Waar houdt u zich in het Parlement mee bezig?
Vanaf het begin heb ik me bezig gehouden met de Interne Markt. Als liberaal ben ik van mening dat de economie de betaling van heel veel belangrijke zaken mogelijk maakt. Zonder een goed draaiende economie zijn bijvoorbeeld milieumaatregelen te duur, is er minder gezondheidszorg of onderwijs. Soms heb ik het idee dat mijn collega's dat weleens vergeten. Het harmoniseren van wetgeving in Europa brengt met name voor een klein land als Nederland met een open economie en veel export veel voordelen met zich mee. Maar naast harmonisering van wetgeving kan er nog veel gedaan worden om grensoverschrijdende handel verder te stimuleren. Op dit moment behandelt de internemarktcommissie van het Europees Parlement een voorstel van de Europese Commissie over zogenaamde wederzijdse erkenning. Producten die in een land van de EU geproduceerd en verhandeld worden, mogen - in principe - ook in de rest van de EU op de markt worden gebracht. Zonder daarvoor allerlei ingewikkelde vergunningen en papieren in te vullen. Bij veel bedrijven is dit onbekend. De Europese Commissie heeft berekend dat het niet of onjuist toepassen van dit principe ongeveer € 150 miljard kost. Het voorstel van de Commissie moet deze verspilling drastisch terugbrengen, zodat dit geld beter kan worden gebruikt.
Wat vindt u het boeiendste van uw werk als Europarlementariër?

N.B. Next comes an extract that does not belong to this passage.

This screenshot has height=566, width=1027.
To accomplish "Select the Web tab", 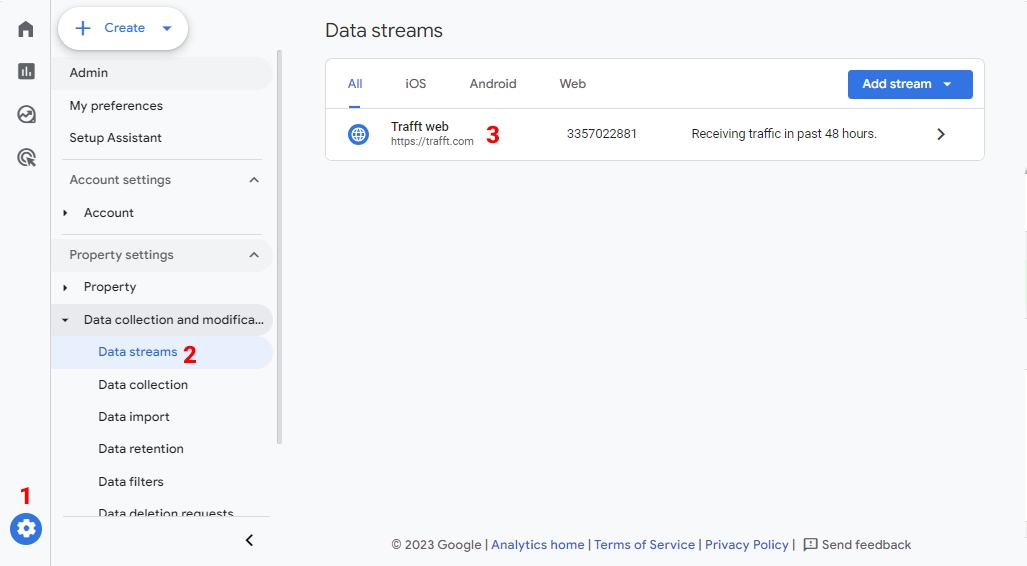I will click(572, 84).
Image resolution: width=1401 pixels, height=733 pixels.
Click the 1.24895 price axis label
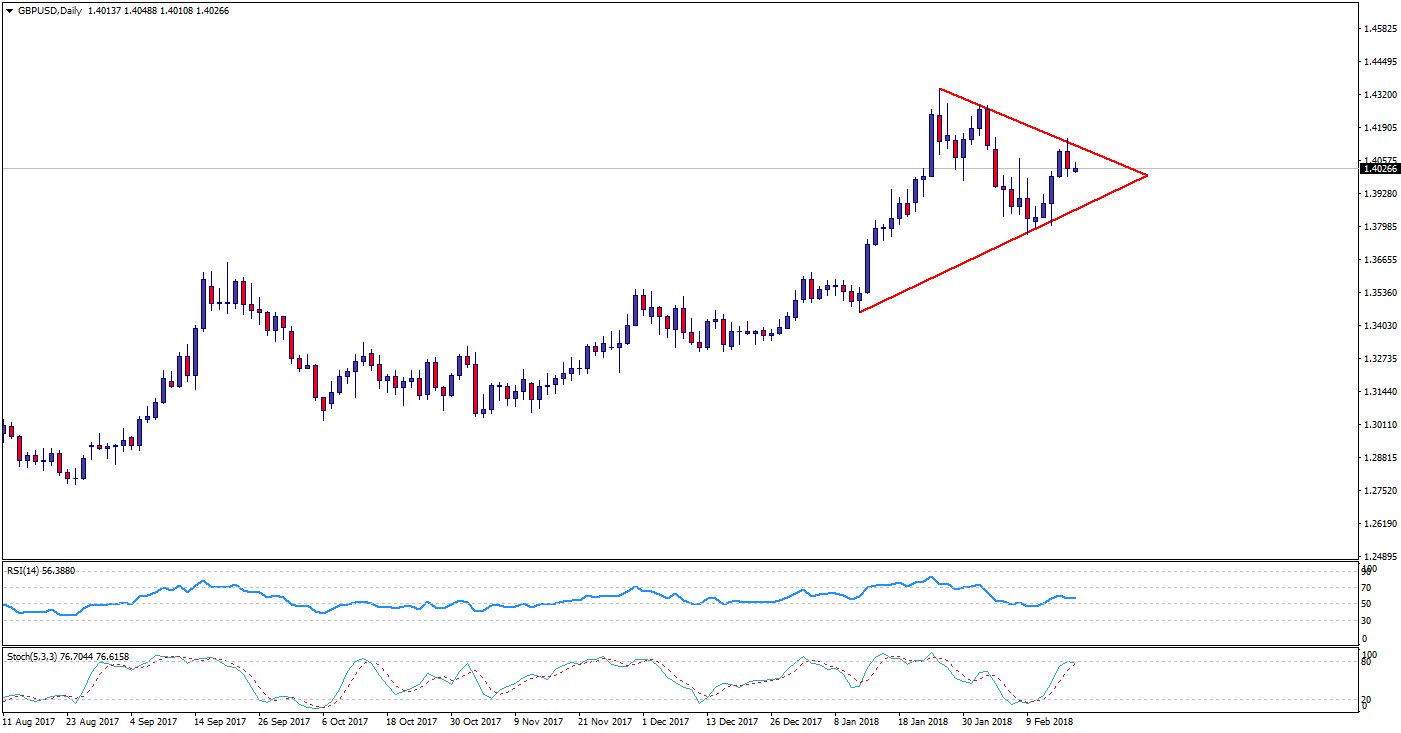[x=1379, y=556]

Het contact met mensen, belangrijk of niet, uit de hele wereld vind ik het meest interessante van dit vak. Van mensen met problemen voor wie ik al dan niet iets kan betekenen tot bekendheden als de paus, Bill Gates, politici en natuurlijk leden van ons Koninklijk Huis.

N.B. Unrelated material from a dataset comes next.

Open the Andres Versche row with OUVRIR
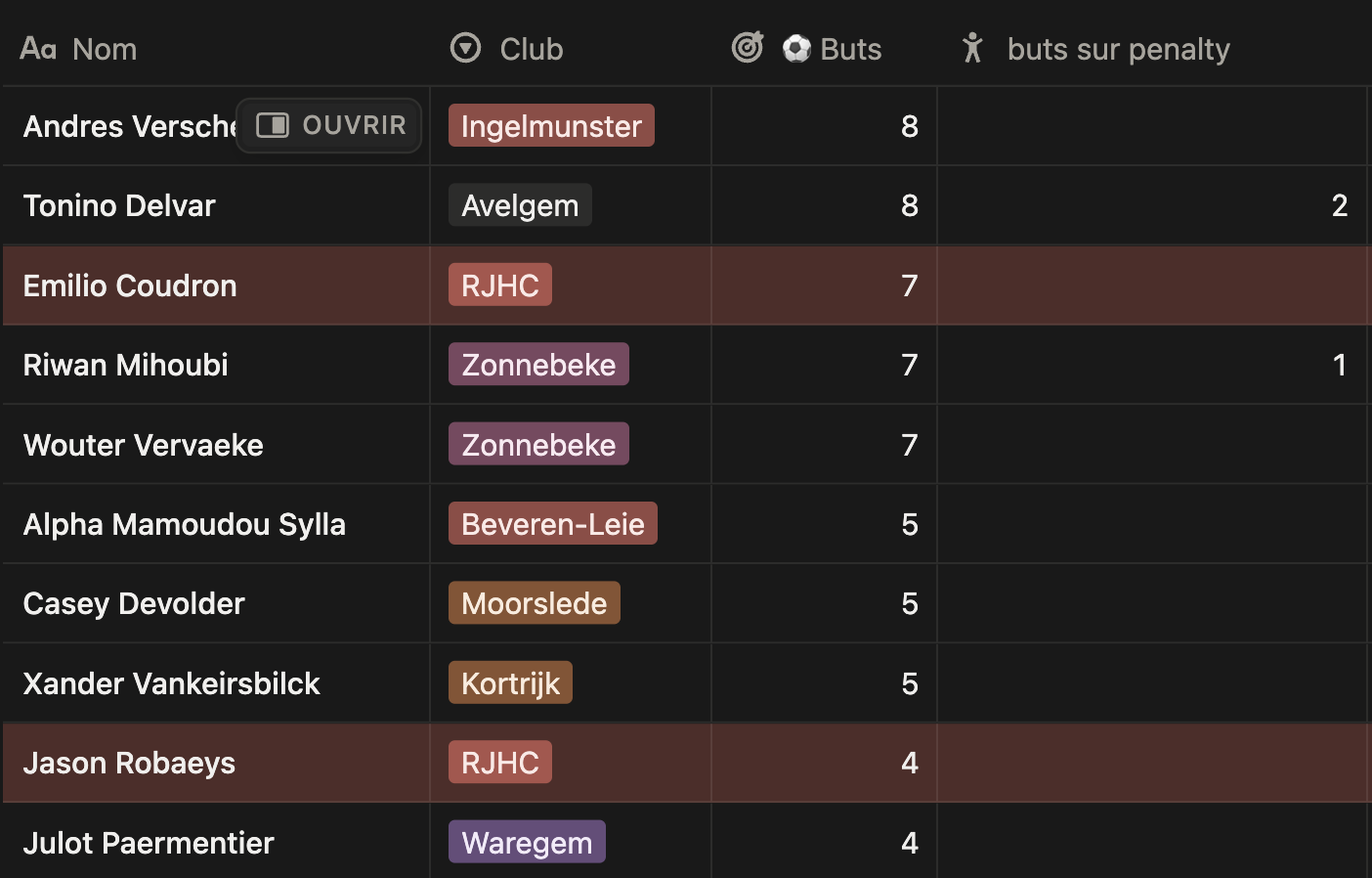 329,125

Wat vindt u minder boeiend of zelfs vervelend?
Als lid van het EP reis je heel wat af. Behalve het werkterrein Europa, moet je je natuurlijk ook in Nederland laten zien en vertellen over hoe en waarom wij ons werk verrichten. Dan zijn lange verkeersopstoppingen heel vervelend omdat die extra tijd kosten, waardoor je een dag moet rekenen voor een spreekbeurt van een uur in Nederland.
Met welke dossiers bent u nu bezig? Wanneer worden zij door de parlementaire commissie en het voltallige Parlement behandeld?
Op dit moment ben ik bezig als rapporteur met voorbereiding van de richtlijn over Timeshare. Dit is een vorm van langetermijn vakantie, waarbij je een gebruiksrecht voor een bepaalde tijd koopt in een huis of ressort. Helaas worden consumenten nog te vaak gedupeerd door oplichters, waardoor deze sector een heel negatief imago heeft. De bedrijven die zich netjes gedragen krijgen daardoor ook een negatief stempel. Dus trachten wij wetgeving te maken die voorkomt dat fraudeurs misbruik maken en die de ontwikkeling van deze sector niet kapotmaakt. Ik verwacht dat begin volgend jaar hierover in het Parlement wordt gestemd. De eerste gedachtewisselingen in de commissie Interne Markt en Consumentenbescherming vinden deze maand plaats.
Actualiteit: Wat verwacht u van de Intergouvernementele Conferentie die moet komen tot een nieuw verdrag voor de Europese Unie?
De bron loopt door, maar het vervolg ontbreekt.